0 val7.13 val0.6) or its least significant 7 bits (val7.13 val0.6 0).(Note that

valandval0.6are equivalent.)Hope this helps,

Mark.

Hey Mark,

Thanks for your help on this...

Ok... Let's take the worst case cenario and take as example "

TransposeAMSIntensity",and its range from -

4800to4800.So, it should only take 2 Bytes to encode this range... form "$ED $40" (-4800) to "$12 $C0" (4800), right?

Following this format: F0 42 30 68 43 0B 10 00 00 00 <value> F7

<value> = vv vv vv: 21-bit signed value, MSB first (valueH valueM valueL)

valueH Value (bit14-20) *we don't have, so => "

$00"valueM Value (bit7-13) *we have, so => "

val7.13"valueL Value (bit0-6) *we have, so => "

val7.13"Could the string be like this: F0 42 30 68 43 0B 10 00 00 00 $

00val7.13val0.6F7 ???Also, how to set

minValandmáxVal?! AsminVal=0 andmáxVal=9600 ?!Cheers,

JaFre

"So, it should only take 2 Bytes to encode this range... form "$ED $40" (-4800) to "$12 $C0" (4800), right?"

Bit 7 of each MIDI data byte isn't used (because it must be 0), so 4800 isn't represented as

$00 $12 $C0but as$00 $25 $40(as the MIDI data calculator window in BC Manager or MIDI Tools will tell you).And if (as seems likely) the Korg uses the standard two's complement system, the representations of negative values have their highest bit (in the Korg's case bit 20) set to 1. (Does the Korg's manual say anything about this?)

If this is the case, -4800 is represented as $200000-4800 = $1FED40, which in MIDI data byte form is

$7F $5A $40; so valueH isnot$00 here, but $7F.As I wrote in my previous post, the BCR can't handle negative values well.

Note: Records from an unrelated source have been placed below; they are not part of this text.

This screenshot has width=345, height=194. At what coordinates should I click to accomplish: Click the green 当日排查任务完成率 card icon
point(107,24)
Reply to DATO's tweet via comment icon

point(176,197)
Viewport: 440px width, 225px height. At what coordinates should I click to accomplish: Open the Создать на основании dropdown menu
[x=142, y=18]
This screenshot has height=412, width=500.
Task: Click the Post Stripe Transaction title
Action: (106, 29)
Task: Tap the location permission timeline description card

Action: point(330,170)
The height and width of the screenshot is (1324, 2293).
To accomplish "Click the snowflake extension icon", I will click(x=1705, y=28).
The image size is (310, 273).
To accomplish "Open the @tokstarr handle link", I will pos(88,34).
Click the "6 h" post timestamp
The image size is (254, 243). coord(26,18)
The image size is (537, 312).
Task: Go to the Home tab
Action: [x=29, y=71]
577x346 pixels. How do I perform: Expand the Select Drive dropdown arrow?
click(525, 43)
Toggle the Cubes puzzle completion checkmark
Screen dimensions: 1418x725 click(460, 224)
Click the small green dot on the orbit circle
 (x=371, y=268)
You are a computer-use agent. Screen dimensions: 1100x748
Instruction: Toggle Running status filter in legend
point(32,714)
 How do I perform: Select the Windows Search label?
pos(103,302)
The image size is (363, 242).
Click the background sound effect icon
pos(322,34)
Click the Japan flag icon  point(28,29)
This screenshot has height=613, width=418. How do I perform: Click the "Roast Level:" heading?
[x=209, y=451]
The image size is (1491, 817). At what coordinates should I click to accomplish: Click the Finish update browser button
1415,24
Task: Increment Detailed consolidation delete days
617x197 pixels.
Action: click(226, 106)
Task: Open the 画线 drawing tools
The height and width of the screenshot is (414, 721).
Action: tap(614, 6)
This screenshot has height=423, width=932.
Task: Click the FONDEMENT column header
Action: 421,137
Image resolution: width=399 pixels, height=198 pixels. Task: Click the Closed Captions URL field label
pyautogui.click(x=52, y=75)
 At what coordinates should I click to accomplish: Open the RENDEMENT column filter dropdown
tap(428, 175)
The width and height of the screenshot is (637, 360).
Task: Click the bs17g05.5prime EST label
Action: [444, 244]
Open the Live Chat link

So you'll have to resort to "weird tricks" to get a more or less working solution.

This particular case is indeed something like a "worst case scenario": if my above interpretation of the Korg's representation scheme is correct, you can only make a BCR encoder send $7F for valueH in

val7.13 val0.6 0if you allow the full range (min=0, max=16383). Or you could use a 7-bit range with min=0 and max=127 withval 0 0. But in either case you get a clumsy encoder, with a big dysfunctional mid-range.Mark.

Hi,

Sorry, must make a correction to my last reply...and don't know how to edit it...

In this block:

<value> = vv vv vv: 21-bit signed value, MSB first (valueH valueM valueL)

valueH Value (bit14-20) *we don't have, so => "$00"

valueM Value (bit7-13) *we have, so => "val7.13"

valueL Value (bit0-6) *we have, so => "val7.13"

when i say:

valueL Value (bit0-6) *we have, so => "val7.13".............. it should be:

valueL Value (bit0-6) *we have, so => "val0.6"Cheers,

JaFre